▶ Исходный текст:

:::::

Бенефициантки в первом акте на сцене нет. Действие идет на палубе потрепанного бурей корабля. Измученные матросы в отчаянии, патер тщетно старается ободрить их — вдохнуть в них новые силы удается только Бертрану, рассказывающему им, под звуки арфы, о принцессе, о том, как она прекрасна:
При ней все женщины — ревнивы,
И все мужчины — неверны!
Матросы решают сделать еще усилие, берутся за весла, и в это время раздается крик: «Земля, земля!»
Тут выносят принца, и он, чувствуя себя слишком слабым, чтобы ехать самому к принцессе, просит своего друга Бертрана ехать за него и сказать принцессе стихи, которые он давно сложил для нее. Эти стихи он говорит Бертрану под аккомпанемент арфы.
Эти стансы — свободный пересказ скорее, чем перевод, — начинались словами: «Любовь — это сон упоительный…»
Помню, как сейчас, бледное лицо Красова-Рюделя, белокурые локоны и руки, бессильно упавшие на голубое покрывало, на которое мы еще накануне, не щадя трудов, сами нашивали серебряные французские лилии.

:::::

▶ Задачи для решения:
[a] Где происходит действие первого акта, согласно тексту о спектакле?
[b] Воспроизведите дословно фрагмент текста о спектакле, начиная со слов «Матросы решают сделать» и продолжая вплоть до слов «под аккомпанемент арфы.».
Материал, приведённый далее, с исходным текстом никак не связан.

:::::

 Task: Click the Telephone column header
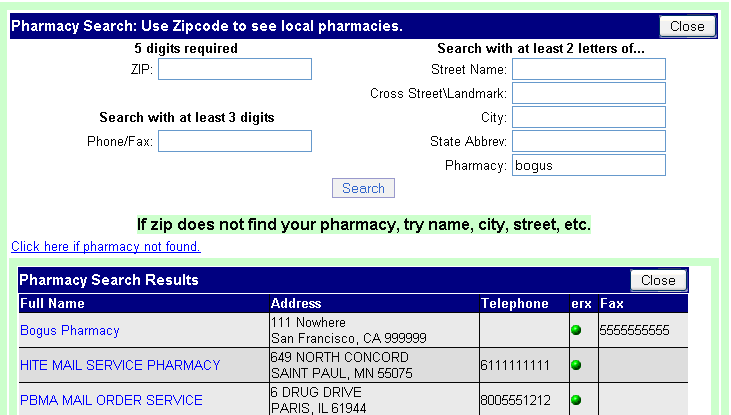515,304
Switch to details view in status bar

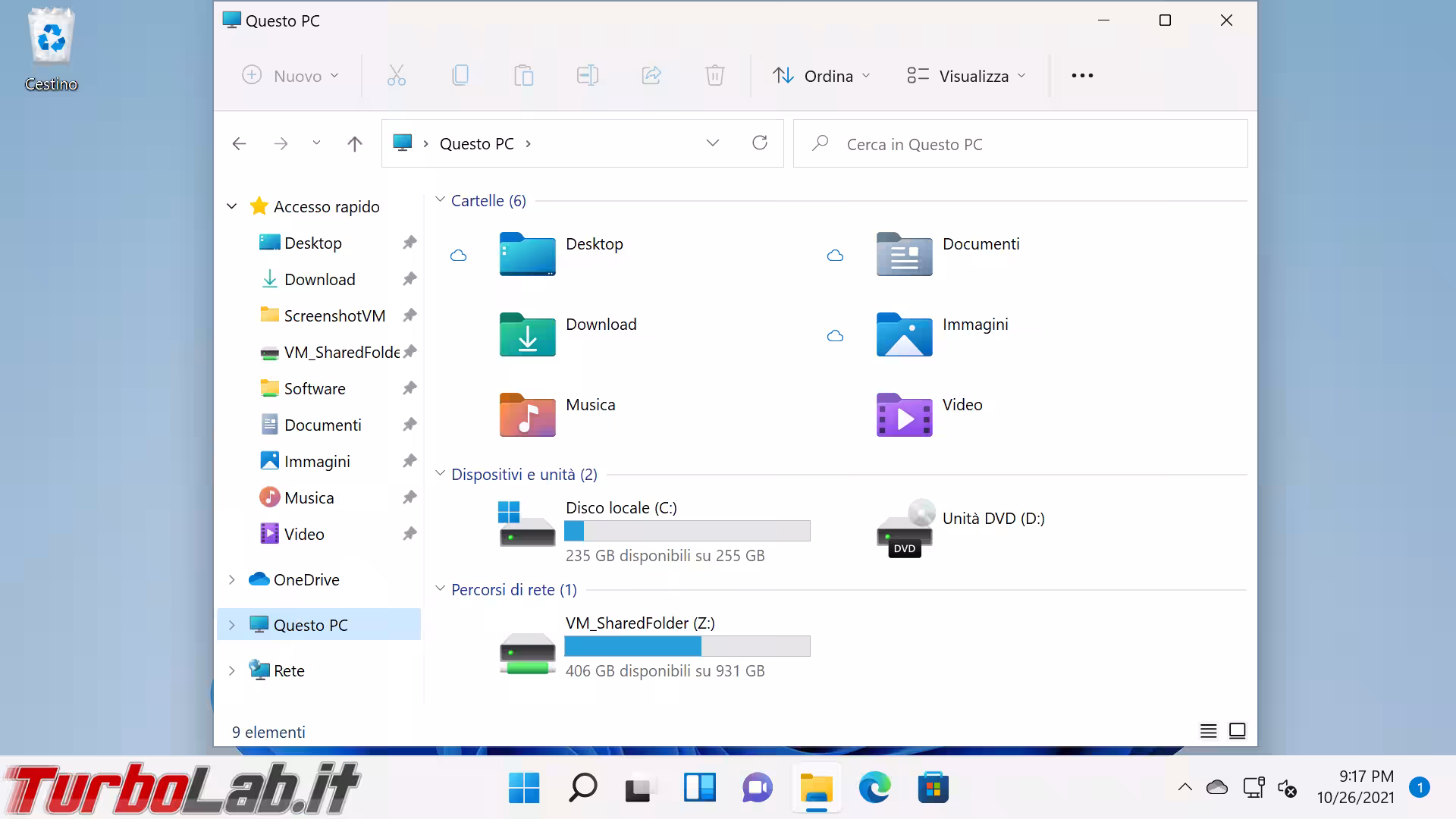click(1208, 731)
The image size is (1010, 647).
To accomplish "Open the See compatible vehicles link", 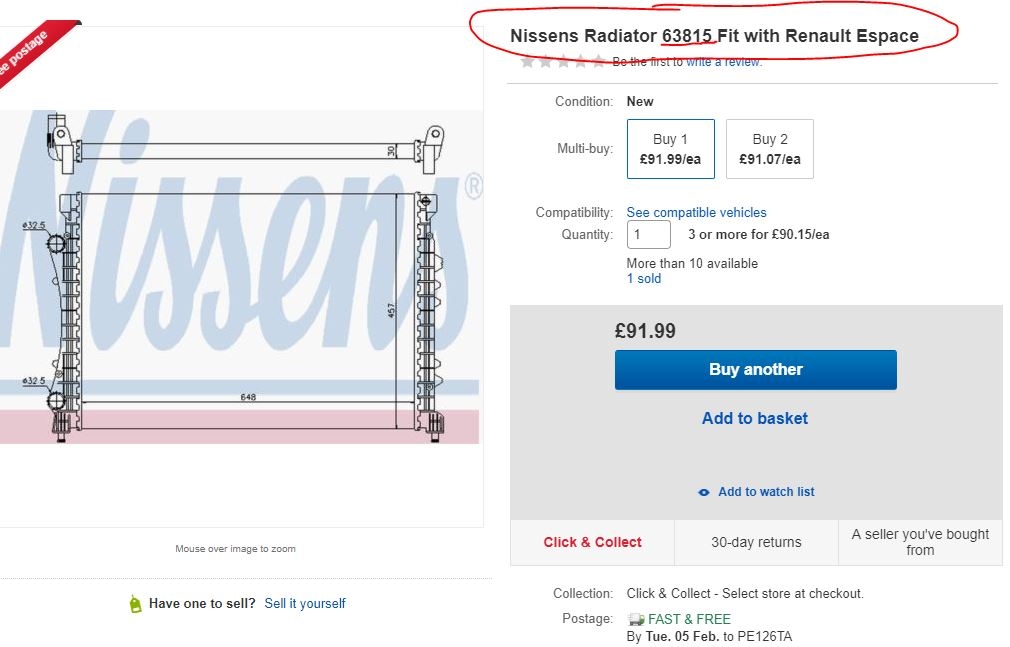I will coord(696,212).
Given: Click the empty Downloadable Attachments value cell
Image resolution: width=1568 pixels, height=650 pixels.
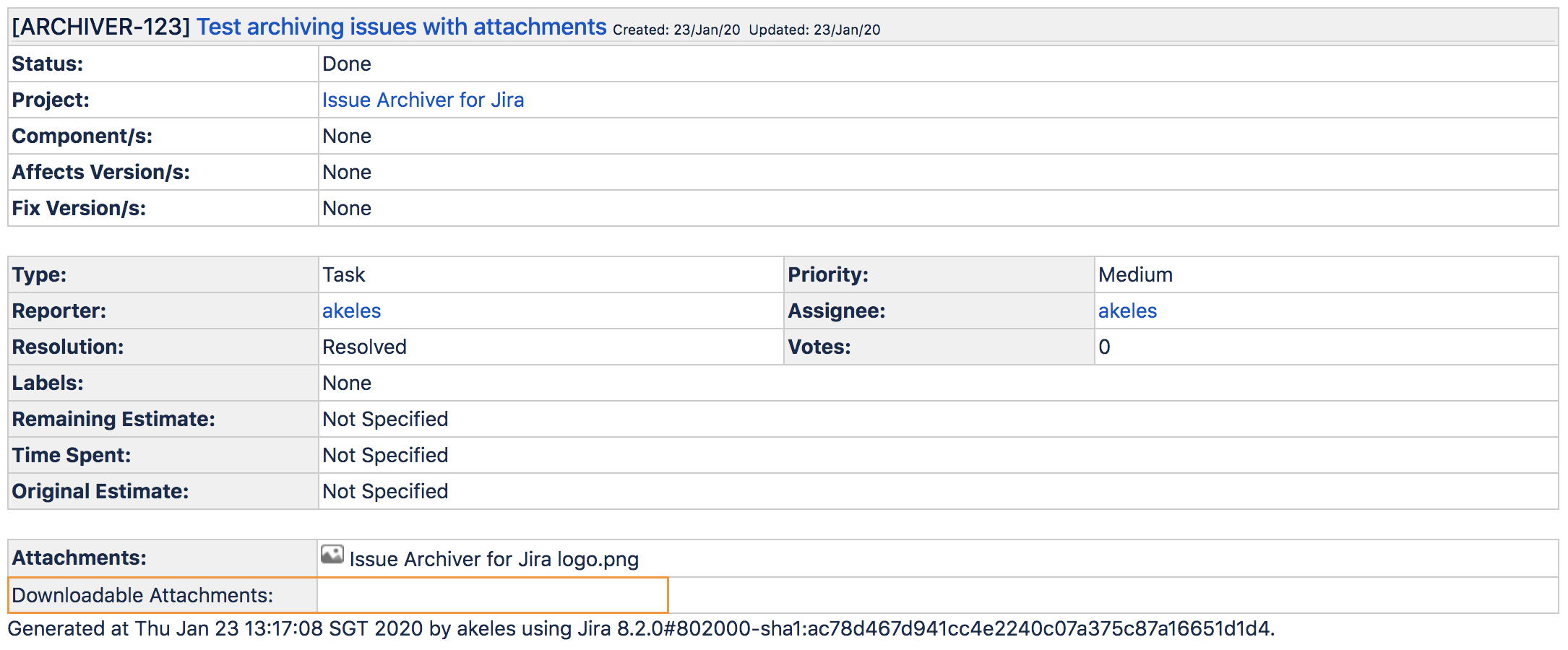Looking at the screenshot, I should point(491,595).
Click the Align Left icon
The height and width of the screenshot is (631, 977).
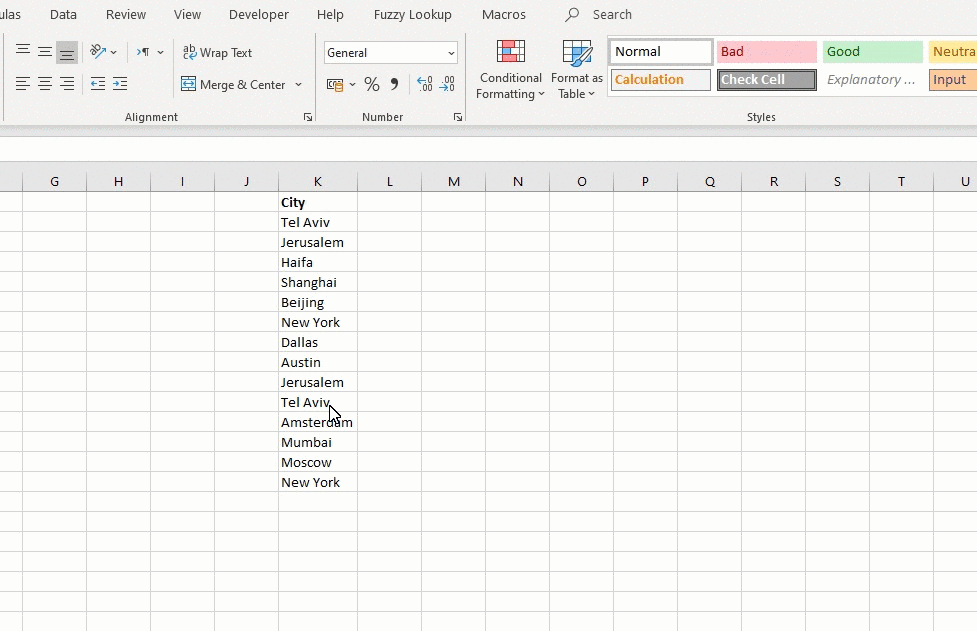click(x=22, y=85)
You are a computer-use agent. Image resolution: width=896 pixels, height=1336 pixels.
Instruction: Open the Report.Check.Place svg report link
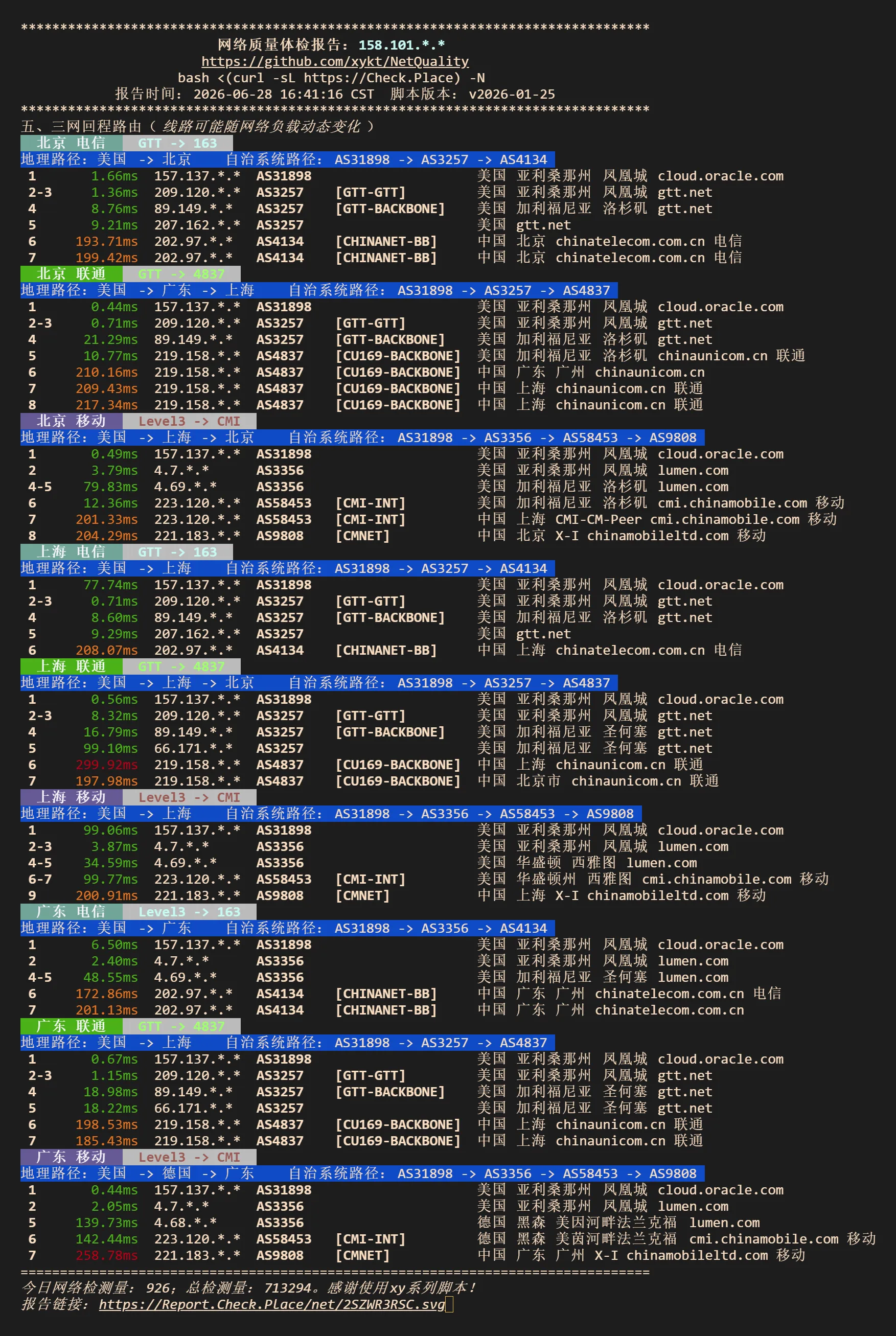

:::::

▶ Ответы на задания:
[a] На палубе потрепанного бурей корабля.

[b]
Матросы решают сделать еще усилие, берутся за весла, и в это время раздается крик: «Земля, земля!»
Тут выносят принца, и он, чувствуя себя слишком слабым, чтобы ехать самому к принцессе, просит своего друга Бертрана ехать за него и сказать принцессе стихи, которые он давно сложил для нее. Эти стихи он говорит Бертрану под аккомпанемент арфы.